DESCRIPTION OF THE TASK:
Write out all entries word for word.
######
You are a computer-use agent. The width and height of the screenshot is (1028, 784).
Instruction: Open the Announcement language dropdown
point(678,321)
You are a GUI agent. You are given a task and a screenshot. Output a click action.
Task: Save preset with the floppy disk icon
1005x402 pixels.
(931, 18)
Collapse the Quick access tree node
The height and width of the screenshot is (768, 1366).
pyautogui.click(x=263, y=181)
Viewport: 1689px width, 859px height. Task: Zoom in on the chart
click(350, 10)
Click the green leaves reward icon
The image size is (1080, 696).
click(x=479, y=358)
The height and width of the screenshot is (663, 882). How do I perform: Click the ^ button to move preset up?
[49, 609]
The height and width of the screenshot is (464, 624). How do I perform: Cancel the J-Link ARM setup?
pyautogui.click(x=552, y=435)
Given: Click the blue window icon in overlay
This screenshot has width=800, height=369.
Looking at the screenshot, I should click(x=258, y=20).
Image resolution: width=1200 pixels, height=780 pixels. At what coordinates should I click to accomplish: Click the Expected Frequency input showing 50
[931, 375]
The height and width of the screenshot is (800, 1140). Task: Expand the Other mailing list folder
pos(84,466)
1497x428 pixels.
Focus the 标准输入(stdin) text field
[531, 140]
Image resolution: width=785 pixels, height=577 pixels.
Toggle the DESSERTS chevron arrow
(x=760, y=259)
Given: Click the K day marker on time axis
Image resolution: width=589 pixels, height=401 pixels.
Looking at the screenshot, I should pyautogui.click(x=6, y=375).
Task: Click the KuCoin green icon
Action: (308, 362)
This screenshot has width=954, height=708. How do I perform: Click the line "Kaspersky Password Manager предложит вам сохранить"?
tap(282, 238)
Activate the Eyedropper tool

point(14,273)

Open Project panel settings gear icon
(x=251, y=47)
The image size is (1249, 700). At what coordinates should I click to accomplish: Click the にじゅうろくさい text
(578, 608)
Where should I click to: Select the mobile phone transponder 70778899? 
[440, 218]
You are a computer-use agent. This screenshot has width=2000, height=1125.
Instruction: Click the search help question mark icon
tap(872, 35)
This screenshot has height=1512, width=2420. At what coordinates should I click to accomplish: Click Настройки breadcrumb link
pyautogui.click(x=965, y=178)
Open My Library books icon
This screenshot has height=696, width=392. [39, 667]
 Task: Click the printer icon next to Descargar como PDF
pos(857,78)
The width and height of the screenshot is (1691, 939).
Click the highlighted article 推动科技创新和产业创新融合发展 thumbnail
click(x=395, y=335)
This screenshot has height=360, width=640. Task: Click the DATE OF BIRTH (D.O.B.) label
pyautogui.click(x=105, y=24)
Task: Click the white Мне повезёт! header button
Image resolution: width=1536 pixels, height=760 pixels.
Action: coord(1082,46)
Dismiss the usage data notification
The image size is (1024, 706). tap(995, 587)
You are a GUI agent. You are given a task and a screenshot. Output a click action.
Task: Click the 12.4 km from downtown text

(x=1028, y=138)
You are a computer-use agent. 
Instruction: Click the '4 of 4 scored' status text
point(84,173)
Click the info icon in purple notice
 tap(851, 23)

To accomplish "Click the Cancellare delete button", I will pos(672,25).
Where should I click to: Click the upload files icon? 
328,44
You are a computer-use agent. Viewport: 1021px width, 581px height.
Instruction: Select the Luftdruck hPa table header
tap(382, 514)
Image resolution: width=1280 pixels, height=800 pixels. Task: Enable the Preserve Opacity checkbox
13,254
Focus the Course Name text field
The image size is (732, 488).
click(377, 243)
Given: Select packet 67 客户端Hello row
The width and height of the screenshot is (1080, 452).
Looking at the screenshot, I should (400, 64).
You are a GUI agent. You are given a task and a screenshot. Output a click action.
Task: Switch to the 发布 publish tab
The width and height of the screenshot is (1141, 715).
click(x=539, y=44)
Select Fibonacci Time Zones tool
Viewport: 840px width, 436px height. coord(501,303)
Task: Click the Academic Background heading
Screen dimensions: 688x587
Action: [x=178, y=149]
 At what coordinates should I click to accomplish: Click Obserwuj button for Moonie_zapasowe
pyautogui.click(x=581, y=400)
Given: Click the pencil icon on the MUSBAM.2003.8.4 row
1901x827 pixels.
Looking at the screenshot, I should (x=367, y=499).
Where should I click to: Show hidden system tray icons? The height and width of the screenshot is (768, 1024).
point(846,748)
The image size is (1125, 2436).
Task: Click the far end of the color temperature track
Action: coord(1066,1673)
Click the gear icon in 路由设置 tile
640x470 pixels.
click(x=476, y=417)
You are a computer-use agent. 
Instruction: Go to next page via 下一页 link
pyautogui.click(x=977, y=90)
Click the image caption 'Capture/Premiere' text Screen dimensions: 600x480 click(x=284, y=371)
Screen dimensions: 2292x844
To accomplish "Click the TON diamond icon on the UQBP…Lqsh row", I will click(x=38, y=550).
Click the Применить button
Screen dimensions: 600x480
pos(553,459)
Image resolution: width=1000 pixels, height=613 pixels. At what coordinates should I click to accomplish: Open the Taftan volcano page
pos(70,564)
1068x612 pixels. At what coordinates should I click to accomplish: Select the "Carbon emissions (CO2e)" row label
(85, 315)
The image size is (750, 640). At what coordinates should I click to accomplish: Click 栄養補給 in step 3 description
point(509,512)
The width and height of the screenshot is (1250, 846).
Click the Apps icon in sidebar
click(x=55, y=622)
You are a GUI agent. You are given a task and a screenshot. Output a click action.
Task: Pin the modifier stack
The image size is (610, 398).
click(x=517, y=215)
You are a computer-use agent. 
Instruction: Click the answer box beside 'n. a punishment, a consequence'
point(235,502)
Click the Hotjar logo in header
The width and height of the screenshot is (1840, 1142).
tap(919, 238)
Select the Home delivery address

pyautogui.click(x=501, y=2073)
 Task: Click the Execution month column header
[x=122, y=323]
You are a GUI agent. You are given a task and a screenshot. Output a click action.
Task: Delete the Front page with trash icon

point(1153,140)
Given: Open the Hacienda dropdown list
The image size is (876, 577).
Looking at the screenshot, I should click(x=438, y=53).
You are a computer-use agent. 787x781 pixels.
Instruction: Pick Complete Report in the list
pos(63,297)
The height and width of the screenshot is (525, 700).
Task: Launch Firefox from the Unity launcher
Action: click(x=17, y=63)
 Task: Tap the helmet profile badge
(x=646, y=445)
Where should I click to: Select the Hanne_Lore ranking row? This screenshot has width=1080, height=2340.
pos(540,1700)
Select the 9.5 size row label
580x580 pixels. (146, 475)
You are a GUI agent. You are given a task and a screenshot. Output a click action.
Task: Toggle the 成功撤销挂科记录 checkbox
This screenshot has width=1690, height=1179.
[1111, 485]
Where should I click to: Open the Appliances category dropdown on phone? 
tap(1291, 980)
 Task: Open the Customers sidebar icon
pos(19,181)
######
EXERCISE ANSWER:
You are a computer-use agent. The width and height of the screenshot is (1028, 784).
Instruction: Open the Announcement language dropdown
point(678,321)
You are a GUI agent. You are given a task and a screenshot. Output a click action.
Task: Save preset with the floppy disk icon
1005x402 pixels.
(931, 18)
Collapse the Quick access tree node
The height and width of the screenshot is (768, 1366).
pyautogui.click(x=263, y=181)
Viewport: 1689px width, 859px height. Task: Zoom in on the chart
click(350, 10)
Click the green leaves reward icon
The image size is (1080, 696).
click(x=479, y=358)
The height and width of the screenshot is (663, 882). How do I perform: Click the ^ button to move preset up?
[49, 609]
The height and width of the screenshot is (464, 624). How do I perform: Cancel the J-Link ARM setup?
pyautogui.click(x=552, y=435)
Given: Click the blue window icon in overlay
This screenshot has width=800, height=369.
Looking at the screenshot, I should click(x=258, y=20).
Image resolution: width=1200 pixels, height=780 pixels. At what coordinates should I click to accomplish: Click the Expected Frequency input showing 50
[931, 375]
The height and width of the screenshot is (800, 1140). Task: Expand the Other mailing list folder
pos(84,466)
1497x428 pixels.
Focus the 标准输入(stdin) text field
[531, 140]
Image resolution: width=785 pixels, height=577 pixels.
Toggle the DESSERTS chevron arrow
(x=760, y=259)
Given: Click the K day marker on time axis
Image resolution: width=589 pixels, height=401 pixels.
Looking at the screenshot, I should pyautogui.click(x=6, y=375).
Task: Click the KuCoin green icon
Action: (308, 362)
This screenshot has width=954, height=708. How do I perform: Click the line "Kaspersky Password Manager предложит вам сохранить"?
tap(282, 238)
Activate the Eyedropper tool

point(14,273)

Open Project panel settings gear icon
(x=251, y=47)
The image size is (1249, 700). At what coordinates should I click to accomplish: Click the にじゅうろくさい text
(578, 608)
Where should I click to: Select the mobile phone transponder 70778899? 
[440, 218]
You are a computer-use agent. This screenshot has width=2000, height=1125.
Instruction: Click the search help question mark icon
tap(872, 35)
This screenshot has height=1512, width=2420. At what coordinates should I click to accomplish: Click Настройки breadcrumb link
pyautogui.click(x=965, y=178)
Open My Library books icon
This screenshot has height=696, width=392. [39, 667]
 Task: Click the printer icon next to Descargar como PDF
pos(857,78)
The width and height of the screenshot is (1691, 939).
Click the highlighted article 推动科技创新和产业创新融合发展 thumbnail
click(x=395, y=335)
This screenshot has height=360, width=640. Task: Click the DATE OF BIRTH (D.O.B.) label
pyautogui.click(x=105, y=24)
Task: Click the white Мне повезёт! header button
Image resolution: width=1536 pixels, height=760 pixels.
Action: coord(1082,46)
Dismiss the usage data notification
The image size is (1024, 706). tap(995, 587)
You are a GUI agent. You are given a task and a screenshot. Output a click action.
Task: Click the 12.4 km from downtown text

(x=1028, y=138)
You are a computer-use agent. 
Instruction: Click the '4 of 4 scored' status text
point(84,173)
Click the info icon in purple notice
 tap(851, 23)

To accomplish "Click the Cancellare delete button", I will pos(672,25).
Where should I click to: Click the upload files icon? 
328,44
You are a computer-use agent. Viewport: 1021px width, 581px height.
Instruction: Select the Luftdruck hPa table header
tap(382, 514)
Image resolution: width=1280 pixels, height=800 pixels. Task: Enable the Preserve Opacity checkbox
13,254
Focus the Course Name text field
The image size is (732, 488).
click(377, 243)
Given: Select packet 67 客户端Hello row
The width and height of the screenshot is (1080, 452).
Looking at the screenshot, I should (400, 64).
You are a GUI agent. You are given a task and a screenshot. Output a click action.
Task: Switch to the 发布 publish tab
The width and height of the screenshot is (1141, 715).
click(x=539, y=44)
Select Fibonacci Time Zones tool
Viewport: 840px width, 436px height. coord(501,303)
Task: Click the Academic Background heading
Screen dimensions: 688x587
Action: [x=178, y=149]
 At what coordinates should I click to accomplish: Click Obserwuj button for Moonie_zapasowe
pyautogui.click(x=581, y=400)
Given: Click the pencil icon on the MUSBAM.2003.8.4 row
1901x827 pixels.
Looking at the screenshot, I should (x=367, y=499).
Where should I click to: Show hidden system tray icons? The height and width of the screenshot is (768, 1024).
point(846,748)
The image size is (1125, 2436).
Task: Click the far end of the color temperature track
Action: coord(1066,1673)
Click the gear icon in 路由设置 tile
640x470 pixels.
click(x=476, y=417)
You are a computer-use agent. 
Instruction: Go to next page via 下一页 link
pyautogui.click(x=977, y=90)
Click the image caption 'Capture/Premiere' text Screen dimensions: 600x480 click(x=284, y=371)
Screen dimensions: 2292x844
To accomplish "Click the TON diamond icon on the UQBP…Lqsh row", I will click(x=38, y=550).
Click the Применить button
Screen dimensions: 600x480
pos(553,459)
Image resolution: width=1000 pixels, height=613 pixels. At what coordinates should I click to accomplish: Open the Taftan volcano page
pos(70,564)
1068x612 pixels. At what coordinates should I click to accomplish: Select the "Carbon emissions (CO2e)" row label
(85, 315)
The image size is (750, 640). At what coordinates should I click to accomplish: Click 栄養補給 in step 3 description
point(509,512)
The width and height of the screenshot is (1250, 846).
Click the Apps icon in sidebar
click(x=55, y=622)
You are a GUI agent. You are given a task and a screenshot. Output a click action.
Task: Pin the modifier stack
The image size is (610, 398).
click(x=517, y=215)
You are a computer-use agent. 
Instruction: Click the answer box beside 'n. a punishment, a consequence'
point(235,502)
Click the Hotjar logo in header
The width and height of the screenshot is (1840, 1142).
tap(919, 238)
Select the Home delivery address

pyautogui.click(x=501, y=2073)
 Task: Click the Execution month column header
[x=122, y=323]
You are a GUI agent. You are given a task and a screenshot. Output a click action.
Task: Delete the Front page with trash icon

point(1153,140)
Given: Open the Hacienda dropdown list
The image size is (876, 577).
Looking at the screenshot, I should click(x=438, y=53).
You are a computer-use agent. 787x781 pixels.
Instruction: Pick Complete Report in the list
pos(63,297)
The height and width of the screenshot is (525, 700).
Task: Launch Firefox from the Unity launcher
Action: click(x=17, y=63)
 Task: Tap the helmet profile badge
(x=646, y=445)
Where should I click to: Select the Hanne_Lore ranking row? This screenshot has width=1080, height=2340.
pos(540,1700)
Select the 9.5 size row label
580x580 pixels. (146, 475)
You are a GUI agent. You are given a task and a screenshot. Output a click action.
Task: Toggle the 成功撤销挂科记录 checkbox
This screenshot has width=1690, height=1179.
[1111, 485]
Where should I click to: Open the Appliances category dropdown on phone? 
tap(1291, 980)
 Task: Open the Customers sidebar icon
pos(19,181)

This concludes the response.